BRINDISI - Affetta da diabete mellito rinasce dopo il trapianto: «Un dono che non ha prezzo, ora ho una seconda vita». Questa è la storia di una lunga battaglia, quella di Maria Lenoci, 47 anni di Brindisi, che sin da quando era una bambina è stata costretta a convivere con il diabete mellito. Oggi, dopo il trapianto del pancreas e di un rene si sente rinata e vuole ringraziare chi in questi anni l’ha curata e seguita regalandole una seconda vita.
«Avere il diabete mellito di tipo uno significa che il tuo pancreas non funziona come dovrebbe. Io ho scoperto di avere questa forma di diabete quando ero una bambina di sei anni. Avere sei anni e più vuol dire poter correre spensierati, vivere solo di giornate illuminate dal sole e dai colori», dice Maria. «La mia infanzia e la mia adolescenza sono state piene di sofferenza, ma anche dense di gioia grazie all’amorevole vicinanza di mamma, papà e di quanti mi voglio bene, che non mi hanno mai fatto mancare ciò di cui avevo bisogno. Come tutti i mali, anche il mio ha assunto tante forme e tanti modi per colpirmi. Il diabete, infatti, iniziò a complicarsi anche in una retinopatia, ma i miei occhi ripresero a fare il loro lavoro. La guarigione fu talmente miracolosa al punto che divenni un caso di studio. Tuttavia, della mia retinopatia non si seppe mai nulla, se non che ripresi a vederci perfettamente». Maria, nonostante le difficoltà connesse alla malattia ha sempre vissuto una vita con il sorriso. 
«Vi ho detto che la mia è stata ed è tutt’ora una vita felice e infatti, parlando di felicità, con gli anni sono diventata mamma. Ovviamente, anche questo momento speciale della mia vita non l’ho vissuto da sola», sottolinea. «C’eravamo io con il mio ospite indesiderato: il diabete. Infatti, durante la gravidanza sono andata in gestosi. Questo vuol dire che avevo la pressione alta, ero piena di edemi, perché i miei reni iniziavano a non funzionare bene. La mia bimba nacque a sette mesi, più bella che mai, mentre i problemi renali persistevano. Passarono tre anni, durante i quali mi sono dovuta autogestire. Circa tre anni dopo, però, in seguito ad una grave polmonite, venni ricoverata all’ospedale Perrino e mi fu diagnosticata un’insufficienza renale. Qui iniziò la mia difficile storia, per la quale, però, ci sarà un lieto fine». 

La malattia

Affrontare il diabete mellito tra medici e corsie di ospedale non è stato semplice ma come lei dice, alla fine c’è un lieto fine che le ha insegnato ad apprezzare la vita: “Per circa dodici anni sono stata seguita presso gli ambulatori del Perrino, ma letteralmente risolutivo è stato l’operato, riguardo al mio come a tanti altri casi, dell’équipe fondata dal dott. Luigi Vernaglione, primario del reparto di Nefrologia e Dialisi dell'ospedale Perrino. Infatti, sono stata affidata alle cure di questa grande squadra, che è guidata dal dottor Massimo di Tullio, anche lui nefrologo e con una lunga e luminosa esperienza nel campo. Al dott. di Tullio si affiancano la dottoressa Lucia Argentiero, nefrologa, e l’infermiera Graziana d’Amone, che si occupa di curare il nostro percorso nel periodo precedente e successivo il trapianto».
La vita può cambiare quando meno te lo aspetti e Maria è l’esempio di tutto questo. Nel finale c’è un nuovo inizio. «Tutto il senso di questa storia si esprime nel momento in cui ho ricevuto la chiamata da parte del Centro Trapianti di Padova: erano disponibili degli organi per me, il rene ed il pancreas.

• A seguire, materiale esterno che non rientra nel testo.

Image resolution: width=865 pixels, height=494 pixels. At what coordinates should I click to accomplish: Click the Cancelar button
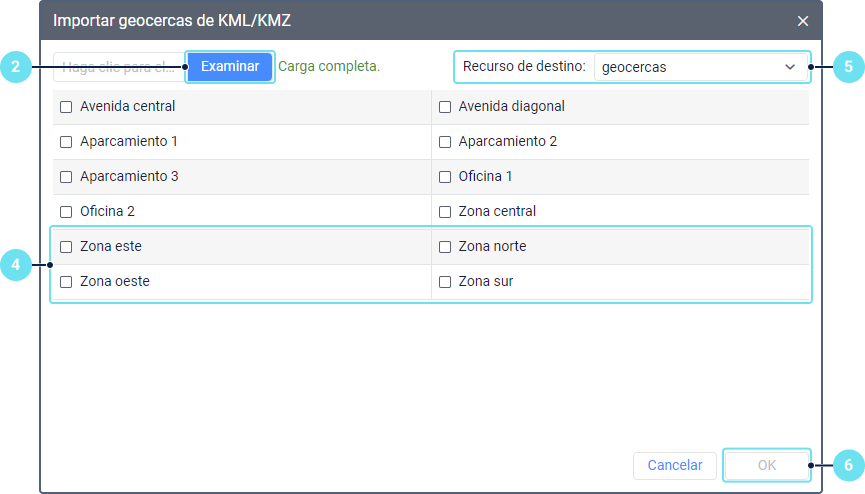[674, 465]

La chiamata giunse nel cuore della notte, ma nonostante ciò sentì il bisogno di dirlo a chi fino ad allora aveva combattuto al mio fianco: Graziana. Al mattino c’era un aereo che mi avrebbe portata a Padova, dove la mia vita sarebbe cambiata per sempre- conclude Maria- Oggi non sono più diabetica, non dializzo più, posso vivere una vita normale, come tutti voi. Ma come è cambiata per me, questa vita può cambiare per tante persone. Infatti, non immaginiamo nemmeno quanta speranza e quante aspettative l’Équipe Trapianti, guidata dal dottor Di Tullio, diventano realtà per tante persone che come me erano legate a una macchina. Il mio, come quello di tanti altri, non è stato solo un percorso clinico, ma anche un percorso umano, durante il quale sono stata aiutata, e ho imparato, ad affrontare psicologicamente le difficoltà che mi si presentavano numerose, giorno dopo giorno. Si tratta di un dono che non ha prezzo: una seconda vita».